Using the Law of Cosines:
c^2 = a^2 + b^2 - 2ab*cos(C)
Where:
c = distance between the two ships (unknown)
a = distance from observation pole A to the airplane (400 ft)
b = distance from observation pole B to the airplane (300 m)

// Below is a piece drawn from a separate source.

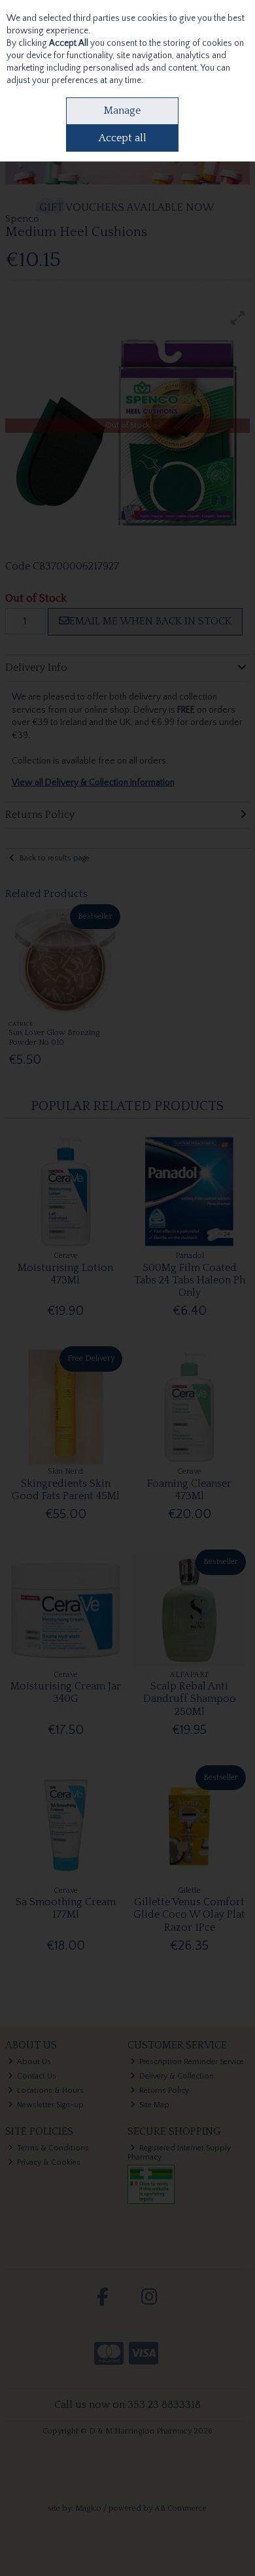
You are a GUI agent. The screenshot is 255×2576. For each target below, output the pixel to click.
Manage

C = angle at observation pole A (45°)
Converting 300 m to feet (1 m ≈ 3.281 ft):
b = 300 m * 3.281 ft/m = 984.3 ft
Plugging in the values into the equation:
c^2 = (400 ft)^2 + (984.3 ft)^2 - 2 * (400 ft) * (984.3 ft) * cos(45°)
Simplifying:
c^2 = 160,000 ft^2 + 968,176.49 ft^2 - 787,424 ft^2
c^2 = 340,752.49 ft^2
Taking the square root of both sides:
c ≈ √(340,752.49 ft^2) ≈ 584.2 ft
Therefore, the distance between the two ships is approximately 584.2 feet.
Now, moving on to the second scenario, where we need to solve the triangle with side lengths a = 25, b = 10, and c = 20 using the Law of Cosines.
c^2 = a^2 + b^2 - 2ab*cos(C)
Plugging in the values:
(20)^2 = (25)^2 + (10)^2 - 2 * (25) * (10) * cos(C)
400 = 625 + 100 - 500 * cos(C)
400 = 725 - 500 * cos(C)
500 * cos(C) = 725 - 400
500 * cos(C) = 325
cos(C) = 325 / 500
cos(C) ≈ 0.65
C ≈ cos^(-1)(0.65)
C ≈ 48.19°
Therefore, the angle C is approximately 48.19°.